Exercise details →
Starting at the line that has "Where should I click to: Click the COUPON" and stopping after the line that has "The width and", reproduce the listing below exactly; omit everything else.

Given records →
BEGIN

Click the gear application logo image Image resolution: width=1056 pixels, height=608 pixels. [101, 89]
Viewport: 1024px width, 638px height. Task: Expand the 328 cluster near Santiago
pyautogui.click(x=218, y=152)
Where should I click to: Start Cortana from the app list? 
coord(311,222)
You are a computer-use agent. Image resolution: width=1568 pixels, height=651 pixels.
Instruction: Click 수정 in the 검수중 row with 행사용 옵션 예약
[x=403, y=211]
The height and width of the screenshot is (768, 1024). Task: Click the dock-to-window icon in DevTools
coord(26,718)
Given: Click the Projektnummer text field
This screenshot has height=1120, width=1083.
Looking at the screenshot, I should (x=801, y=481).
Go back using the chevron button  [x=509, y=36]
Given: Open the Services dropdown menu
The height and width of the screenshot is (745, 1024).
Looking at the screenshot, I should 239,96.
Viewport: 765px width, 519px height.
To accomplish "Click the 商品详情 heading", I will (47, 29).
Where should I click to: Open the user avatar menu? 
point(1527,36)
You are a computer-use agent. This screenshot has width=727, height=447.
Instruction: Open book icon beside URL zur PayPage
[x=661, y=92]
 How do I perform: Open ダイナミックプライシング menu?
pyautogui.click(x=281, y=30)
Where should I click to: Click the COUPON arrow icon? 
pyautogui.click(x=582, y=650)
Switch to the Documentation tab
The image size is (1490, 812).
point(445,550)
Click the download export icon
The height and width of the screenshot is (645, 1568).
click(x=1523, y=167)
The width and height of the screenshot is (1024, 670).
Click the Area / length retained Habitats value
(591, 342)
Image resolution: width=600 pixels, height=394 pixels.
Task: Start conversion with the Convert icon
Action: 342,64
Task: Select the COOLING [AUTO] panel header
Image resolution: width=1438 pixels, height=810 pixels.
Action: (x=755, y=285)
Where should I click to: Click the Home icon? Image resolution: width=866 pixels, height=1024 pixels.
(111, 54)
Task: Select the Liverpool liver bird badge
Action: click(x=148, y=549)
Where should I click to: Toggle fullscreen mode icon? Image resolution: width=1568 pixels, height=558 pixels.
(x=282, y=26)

END

Reply to the exercise →
Where should I click to: Click the COUPON arrow icon? 
pyautogui.click(x=582, y=650)
Switch to the Documentation tab
The image size is (1490, 812).
point(445,550)
Click the download export icon
The height and width of the screenshot is (645, 1568).
click(x=1523, y=167)
The width and height of the screenshot is (1024, 670).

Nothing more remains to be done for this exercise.